Punti chiave
- M.O.: media, ucciso il figlio del leader di Hamas a Gaza
- Iran: WP, almeno 228 strutture Usa colpite dagli iraniani
- Libano: ucciso in raid periferia Beirut un comandante Hezbollah
- Iran: Cnn, Teheran potrebbe rispondere oggi alla proposta Usa
- Iran: Teheran, non coinvolti in esplosione sulla nave sudcoreana
I media affiliati ad Hamas a Gaza riferiscono che Azzam al-Hayya, figlio del leader di Hamas a Gaza Khalil al-Hayya, è stato ucciso in un attacco israeliano nel quartiere di Daraj a Gaza City. Al momento – scrive il ‘Times of israel’ – non sono disponibili ulteriori dettagli sull’accaduto. Un altro figlio, l’Imam al-Hayya, è stato ucciso nell’attacco israeliano contro i leader di Hamas in Qatar nel settembre 2025.

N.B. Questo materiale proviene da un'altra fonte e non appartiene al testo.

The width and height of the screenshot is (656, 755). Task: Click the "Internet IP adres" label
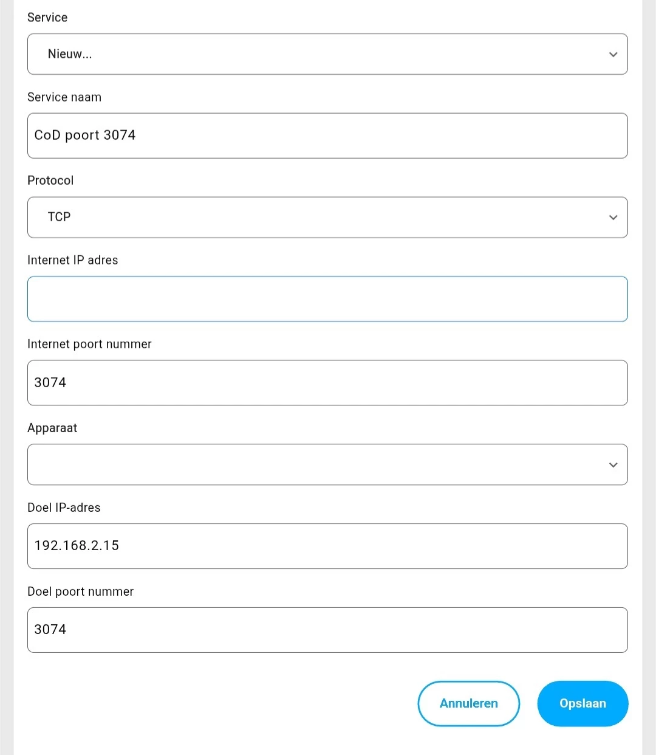coord(73,260)

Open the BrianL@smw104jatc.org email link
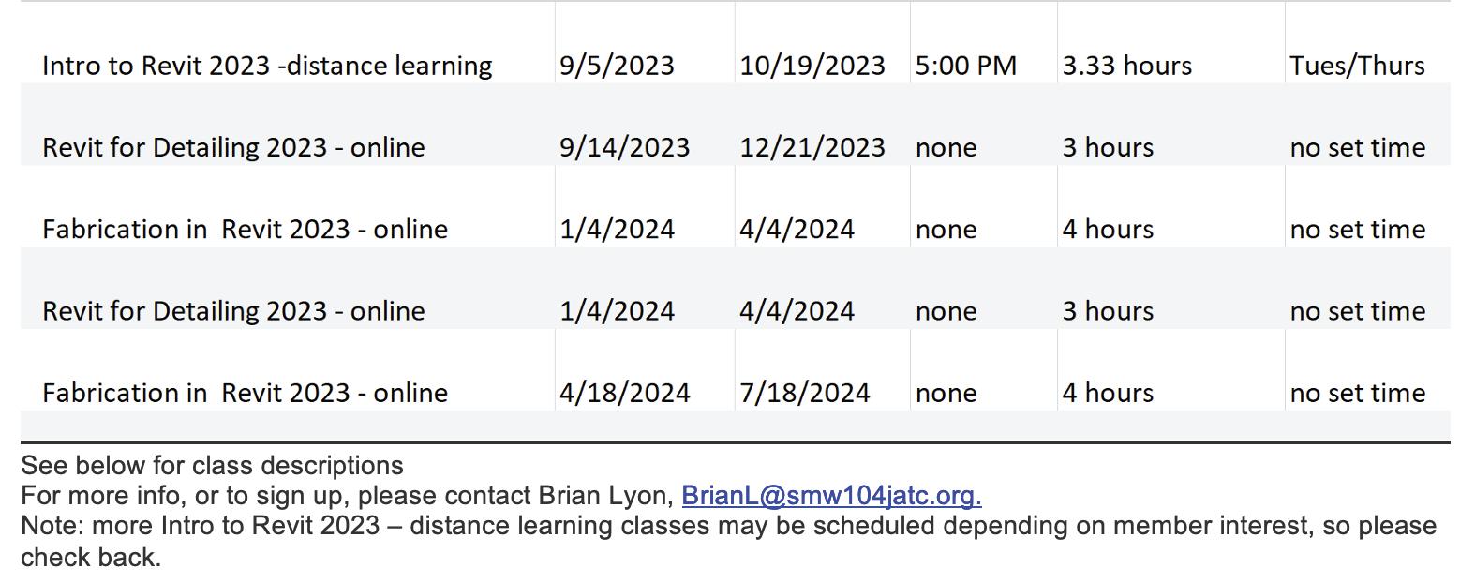click(x=830, y=495)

Secondo un’analisi di immagini satellitari condotta dal Washington Post, dall’inizio della guerra gli attacchi aerei iraniani hanno danneggiato o distrutto almeno 228 strutture o attrezzature presso siti militari statunitensi in tutto il Medio Oriente, colpendo hangar, caserme, depositi di carburante, aerei e importanti apparecchiature radar, di comunicazione e di difesa aerea. L’entità della distruzione è di gran lunga superiore a quanto riconosciuto pubblicamente dal governo statunitense o precedentemente riportato.
Un alto comandante della forza d’elite di Hezbollah è stato ucciso in un attacco israeliano nella periferia meridionale di Beirut, il primo nella zona in quasi un mese, secondo una fonte vicina al gruppo. Almeno altre 11 persone sono state uccise in attacchi nel sud e nell’est del Paese, secondo il ministero della Salute libanese. Il primo ministro israeliano Benjamin Netanyahu ha dichiarato che le sue forze armate hanno preso di mira “il comandante della forza Radwan di Hezbollah”.

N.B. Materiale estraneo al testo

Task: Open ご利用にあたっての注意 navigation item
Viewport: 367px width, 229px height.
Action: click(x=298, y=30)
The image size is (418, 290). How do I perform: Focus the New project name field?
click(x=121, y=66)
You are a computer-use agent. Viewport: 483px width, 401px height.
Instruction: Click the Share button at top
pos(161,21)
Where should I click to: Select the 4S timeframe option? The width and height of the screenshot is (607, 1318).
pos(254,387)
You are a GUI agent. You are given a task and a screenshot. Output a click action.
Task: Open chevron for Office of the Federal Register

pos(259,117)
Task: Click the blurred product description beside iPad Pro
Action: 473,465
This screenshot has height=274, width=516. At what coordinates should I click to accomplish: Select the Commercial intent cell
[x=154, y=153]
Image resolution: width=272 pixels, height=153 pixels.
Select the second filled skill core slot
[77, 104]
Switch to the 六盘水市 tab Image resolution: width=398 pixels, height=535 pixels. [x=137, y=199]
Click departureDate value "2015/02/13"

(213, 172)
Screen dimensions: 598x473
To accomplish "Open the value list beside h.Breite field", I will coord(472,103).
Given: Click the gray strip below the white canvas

L’Iran potrebbe rispondere oggi alla proposta degli Stati Uniti sulla fine della guerra. Lo riporta la Cnn citando una fonte informata sul dossier. In precedenza Donald Trump aveva affermato che gli Stati Uniti avevano avuto “colloqui molto positivi” con Teheran nelle ultime 24 ore.
L’ambasciata iraniana ha negato il coinvolgimento delle sue forze armate nell’esplosione che si è verificata nella nave sudcoreana nello Stretto di Hormuz questa settimana. L’incendio è avvenuto lunedì a bordo della Hmm Namu, una nave mercantile battente bandiera panamense con a bordo 24 membri dell’equipaggio. Secondo Donald Trump l’Iran avrebbe “sparato alcuni colpi” contro la nave. Il presidente Usa ha così esortato la Corea del Sud a unirsi alle operazioni americane volte a ripristinare la normale navigazione attraverso Hormuz.